You guys have had alot of changes, moving, DH's new job - you said you went through a rough patch - kids seem to have a delayed reaction to things sometimes - my Gram died in July - just last week Olivia had a major breakdown about it - it was quite sad and very emotional for her and I - her behavior leading up to it left something to be desired...

Hang in there Mommy - you and DH are great parents and you will get to the bottom of it - sometimes like us kids just have to go through things and you have to ride out the storm and just batten down the hatches as best you can to avoid as much damage as possible.... hug.gif hug.gif hug.gif

lisar replied: The lying issue is always a tough one. I have taught Lexi that if she tells me the truth from the beginning then her punishment wont be nearly as bad as if she was to lie to me. It works most of them time. I always just remind of this before she tells me what happened. If she lies lately I have been making her sit on the foot of her bed (no radio, no tv, no game boy, no nothing) and she sits there until she decides to tell me the truth.

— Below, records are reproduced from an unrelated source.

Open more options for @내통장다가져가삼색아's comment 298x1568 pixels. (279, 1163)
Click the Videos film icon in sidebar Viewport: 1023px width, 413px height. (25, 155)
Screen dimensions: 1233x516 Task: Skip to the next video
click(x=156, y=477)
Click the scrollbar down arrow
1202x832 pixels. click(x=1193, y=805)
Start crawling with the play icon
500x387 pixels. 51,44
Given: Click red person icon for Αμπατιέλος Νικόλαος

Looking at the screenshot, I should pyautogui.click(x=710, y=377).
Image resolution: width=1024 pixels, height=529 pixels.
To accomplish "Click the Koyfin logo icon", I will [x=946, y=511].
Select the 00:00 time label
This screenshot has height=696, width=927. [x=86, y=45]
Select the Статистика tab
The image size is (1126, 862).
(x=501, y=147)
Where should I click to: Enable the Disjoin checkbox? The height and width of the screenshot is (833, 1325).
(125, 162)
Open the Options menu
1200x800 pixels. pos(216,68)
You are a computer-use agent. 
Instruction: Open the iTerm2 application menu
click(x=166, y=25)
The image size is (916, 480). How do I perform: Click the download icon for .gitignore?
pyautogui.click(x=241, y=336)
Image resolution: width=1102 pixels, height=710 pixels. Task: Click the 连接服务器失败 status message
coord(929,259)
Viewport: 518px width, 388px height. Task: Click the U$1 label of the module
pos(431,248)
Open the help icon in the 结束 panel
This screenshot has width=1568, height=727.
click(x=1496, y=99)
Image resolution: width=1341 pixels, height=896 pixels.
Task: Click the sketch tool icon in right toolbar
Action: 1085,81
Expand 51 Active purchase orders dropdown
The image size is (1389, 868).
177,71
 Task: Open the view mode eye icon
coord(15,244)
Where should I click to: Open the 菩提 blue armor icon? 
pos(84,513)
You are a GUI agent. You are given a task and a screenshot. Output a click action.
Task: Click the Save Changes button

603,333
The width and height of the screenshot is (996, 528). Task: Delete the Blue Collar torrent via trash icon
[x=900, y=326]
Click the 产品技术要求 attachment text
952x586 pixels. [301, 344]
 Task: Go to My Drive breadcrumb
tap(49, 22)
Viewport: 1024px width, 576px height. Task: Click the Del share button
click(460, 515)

boyohboyohboy replied: Dh and I talked last night, that we are going to cont. to make caleb go to his room if a note is sent home from school saying he was bad. then if the notes stop so does his punishment at home.
I do see some progress, he is seeing that we are not giving in and he is starting to see he is missing out by staying in his room.
he asked me if we were missing him and of course I said yes with lots of hugs.
he said to me that today he is going to try to keep his name off the board and not get a note.
we shall see.

boyohboyohboy replied:
I did just what you suggested, I dont know if it was the turning point, but something seems to have helped. we were supposed to have some friends come from our old school coming this weekend and I know he was looking forward to seeing them, and even though I really knew he needed to see them. we canceled it.
i plan to reschedule it as soon as i can, but he knew it was done because of his behavior..
it sure is hard being a parent.

lovemy2 replied:
hug.gif hug.gif Toughest job you will ever love sweetie hug.gif hug.gif


Your doing a great job hug.gif

luvmykids replied: I hate the lying phase growl.gif Kylie went through it, it seemed like for-ev-er. We really stressed that you get in more trouble for lying than whatever it is you did that you're lying about, and also that if you lie then people don't believe you even when you really are telling the truth. There were a few things she normally would get in big trouble for but we kind of let them slide if she was honest so she would get the picture that lying just makes things worse.

When it got really bad, she would tell me something and I would say "I'm sorry, I just don't know if you're telling the truth or not so I can't really do anything about it" I know that sounds harsh but it worked.